> **Aim of the task**: If a line in the records below contains the word "will", copy it out.

> **Data extracts**:
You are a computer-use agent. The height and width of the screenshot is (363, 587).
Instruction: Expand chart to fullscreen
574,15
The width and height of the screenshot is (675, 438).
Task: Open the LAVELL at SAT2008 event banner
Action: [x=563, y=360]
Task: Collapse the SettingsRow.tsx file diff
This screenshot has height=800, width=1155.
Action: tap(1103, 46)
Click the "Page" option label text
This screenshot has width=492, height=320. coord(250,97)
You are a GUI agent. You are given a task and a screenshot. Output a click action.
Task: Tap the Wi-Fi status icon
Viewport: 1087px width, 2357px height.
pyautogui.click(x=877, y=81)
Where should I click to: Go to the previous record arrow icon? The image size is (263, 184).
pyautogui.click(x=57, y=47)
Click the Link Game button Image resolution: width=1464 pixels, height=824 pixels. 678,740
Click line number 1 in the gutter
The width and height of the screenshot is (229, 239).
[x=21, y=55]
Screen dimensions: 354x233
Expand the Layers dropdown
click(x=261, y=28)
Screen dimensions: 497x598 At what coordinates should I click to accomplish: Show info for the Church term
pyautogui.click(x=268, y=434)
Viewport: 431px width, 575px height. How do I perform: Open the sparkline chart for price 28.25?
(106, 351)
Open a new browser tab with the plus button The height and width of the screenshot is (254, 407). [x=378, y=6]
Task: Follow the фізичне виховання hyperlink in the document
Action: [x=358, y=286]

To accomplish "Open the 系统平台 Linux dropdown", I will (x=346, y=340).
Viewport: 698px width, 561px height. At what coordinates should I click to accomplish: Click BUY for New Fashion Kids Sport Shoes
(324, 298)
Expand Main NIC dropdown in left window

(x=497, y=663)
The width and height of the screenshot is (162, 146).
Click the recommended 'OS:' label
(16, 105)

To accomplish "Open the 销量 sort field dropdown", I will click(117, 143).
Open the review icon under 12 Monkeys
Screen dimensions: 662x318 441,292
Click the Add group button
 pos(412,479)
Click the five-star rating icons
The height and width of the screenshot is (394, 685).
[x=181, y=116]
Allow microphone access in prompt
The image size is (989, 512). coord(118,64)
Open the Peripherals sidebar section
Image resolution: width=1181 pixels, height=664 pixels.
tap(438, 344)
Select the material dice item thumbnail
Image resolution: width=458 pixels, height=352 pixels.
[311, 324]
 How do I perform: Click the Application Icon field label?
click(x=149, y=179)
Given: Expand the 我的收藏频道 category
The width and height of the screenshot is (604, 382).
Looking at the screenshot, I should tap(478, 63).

> **Answer to this problem**:
To accomplish "Open the 系统平台 Linux dropdown", I will (x=346, y=340).
To accomplish "Open the 销量 sort field dropdown", I will click(117, 143).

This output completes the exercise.